Excerpt:
## START

Author

Marlowe-Portrait-1585.jpg

(This portrait may be of Christopher Marlowe. It was discovered at Corpus Christi College, Cambridge, in 1952.)

 

In the monthly letter of Limited Editions Club, it starts with a forever haunting question: What if….? What if Christopher Marlowe was not killed in a fight in Eleanor Bull’s tavern when he was only 29? What if he lived for a few more decades and wrote more masterpieces? “Playwright” Shakespeare might not even appeared when Marlowe was already a shining star and instead focused on his acting career. Yet, we can never undo the history and we shall return to examine the short yet splendid life of Marlowe.

Baptized on February 26, 1564, two months earlier than his contemporary playwright, William Shakespeare, Marlowe was born to shoemaker  John Marlowe and his wife Catherine in Canterbury. The date of his birth is not certain but it is believed to be a few days before his baptism. He first attended  The King’s School in Canterbury and then received a scholarship to study in Corpus Christi College, Cambridge. He received his Bachelor of Arts Degree in 1584 but later denied of his Master of Arts degree. Rumor has it that the denial was resulted from his frequent absence and a letter from Privy Council ordered Cambridge to grant Marlowe his M.A for his contribution to Her Majesty, in which his absence was justified for his service abroad as a secret agent.

         Dido, Queen of Carthage is attributed to Marlowe’s first play but his first great success as a playwright is probably Tamburlaine the Great: Part the First. It was so well-received that he wrote the sequel, Tamburlaine the Great: Part the Second. Marlowe pioneered the use of blank verse in this play, and it was one of the blockbusters in early Elizabethan drama, along with Thomas Kyd’s The Spanish Tragedy.

## END

Data provided:
## START

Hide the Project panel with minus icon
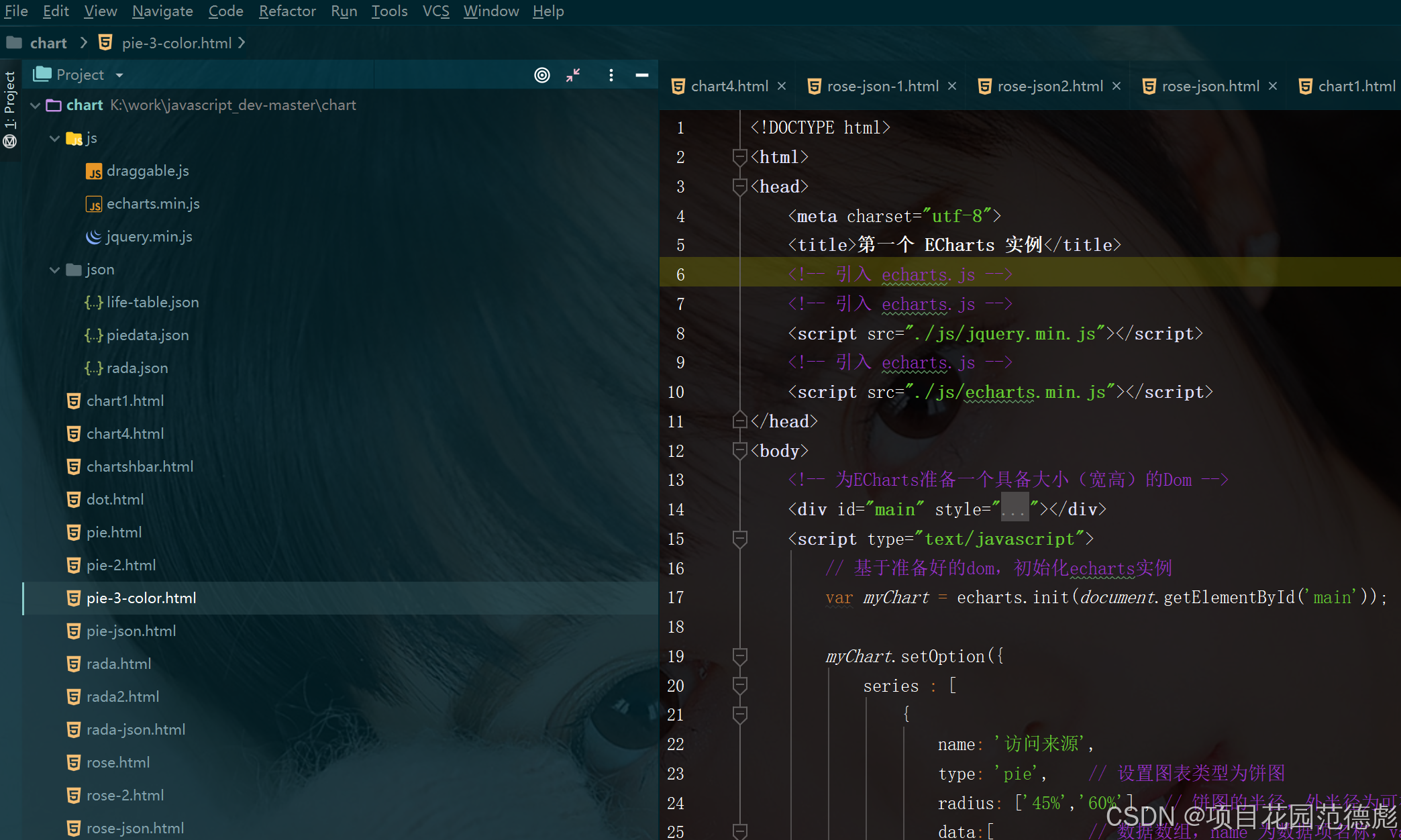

## END

Jobs:
a – According to the Marlowe passage, in what year did Marlowe receive his Bachelor of Arts degree?
b – Reproduce the portion of the Marlowe passage starting at "Dido, Queen of" and ending at "The Spanish Tragedy.".
The material placed after the Marlowe passage stands apart from it.

Exercise answers:
a – 1584

b –
Dido, Queen of Carthage is attributed to Marlowe’s first play but his first great success as a playwright is probably Tamburlaine the Great: Part the First. It was so well-received that he wrote the sequel, Tamburlaine the Great: Part the Second. Marlowe pioneered the use of blank verse in this play, and it was one of the blockbusters in early Elizabethan drama, along with Thomas Kyd’s The Spanish Tragedy.